• Task objective: In the data, starting with the line with "Task: Click the drag handle beside fullname" and going on through the line with "(x=250, y=19)", change every "Screen dimensions" to "Screen size". Leave everything else in those lines unchanged.

───── Data for this task

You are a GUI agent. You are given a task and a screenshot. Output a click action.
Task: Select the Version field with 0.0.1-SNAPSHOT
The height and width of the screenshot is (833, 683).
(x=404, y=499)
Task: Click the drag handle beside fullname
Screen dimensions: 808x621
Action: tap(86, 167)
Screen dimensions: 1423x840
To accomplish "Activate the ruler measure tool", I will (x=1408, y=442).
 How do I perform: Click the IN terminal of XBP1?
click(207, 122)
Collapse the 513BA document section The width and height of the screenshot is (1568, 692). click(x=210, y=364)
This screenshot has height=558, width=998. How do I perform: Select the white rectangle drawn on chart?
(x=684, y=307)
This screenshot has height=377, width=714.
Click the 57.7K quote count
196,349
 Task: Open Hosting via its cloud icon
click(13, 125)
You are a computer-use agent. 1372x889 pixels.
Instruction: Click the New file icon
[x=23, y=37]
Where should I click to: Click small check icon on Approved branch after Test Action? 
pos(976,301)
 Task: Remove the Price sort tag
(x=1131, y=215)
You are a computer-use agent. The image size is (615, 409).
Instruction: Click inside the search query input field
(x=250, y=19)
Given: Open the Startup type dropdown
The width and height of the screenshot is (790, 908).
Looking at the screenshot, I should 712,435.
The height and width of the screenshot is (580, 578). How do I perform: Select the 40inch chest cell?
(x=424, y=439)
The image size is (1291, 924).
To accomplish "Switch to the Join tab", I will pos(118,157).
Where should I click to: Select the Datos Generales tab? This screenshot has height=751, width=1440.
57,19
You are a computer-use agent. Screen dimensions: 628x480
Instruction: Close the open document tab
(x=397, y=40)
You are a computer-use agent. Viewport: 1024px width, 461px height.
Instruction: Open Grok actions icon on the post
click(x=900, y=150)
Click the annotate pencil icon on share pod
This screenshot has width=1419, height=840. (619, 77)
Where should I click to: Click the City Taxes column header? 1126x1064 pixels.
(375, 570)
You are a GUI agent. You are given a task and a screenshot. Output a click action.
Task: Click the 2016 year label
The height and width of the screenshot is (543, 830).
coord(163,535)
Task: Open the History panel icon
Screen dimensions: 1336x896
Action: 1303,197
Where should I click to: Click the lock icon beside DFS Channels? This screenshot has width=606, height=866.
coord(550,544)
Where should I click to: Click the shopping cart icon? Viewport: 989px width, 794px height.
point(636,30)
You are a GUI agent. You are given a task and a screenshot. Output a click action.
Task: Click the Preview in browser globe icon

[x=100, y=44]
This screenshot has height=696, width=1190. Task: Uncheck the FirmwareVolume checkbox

──────────

• Task output:
Task: Click the drag handle beside fullname
Screen size: 808x621
Action: tap(86, 167)
Screen size: 1423x840
To accomplish "Activate the ruler measure tool", I will (x=1408, y=442).
 How do I perform: Click the IN terminal of XBP1?
click(207, 122)
Collapse the 513BA document section The width and height of the screenshot is (1568, 692). click(x=210, y=364)
This screenshot has height=558, width=998. How do I perform: Select the white rectangle drawn on chart?
(x=684, y=307)
This screenshot has height=377, width=714.
Click the 57.7K quote count
196,349
 Task: Open Hosting via its cloud icon
click(13, 125)
You are a computer-use agent. 1372x889 pixels.
Instruction: Click the New file icon
[x=23, y=37]
Where should I click to: Click small check icon on Approved branch after Test Action? 
pos(976,301)
 Task: Remove the Price sort tag
(x=1131, y=215)
You are a computer-use agent. The image size is (615, 409).
Instruction: Click inside the search query input field
(x=250, y=19)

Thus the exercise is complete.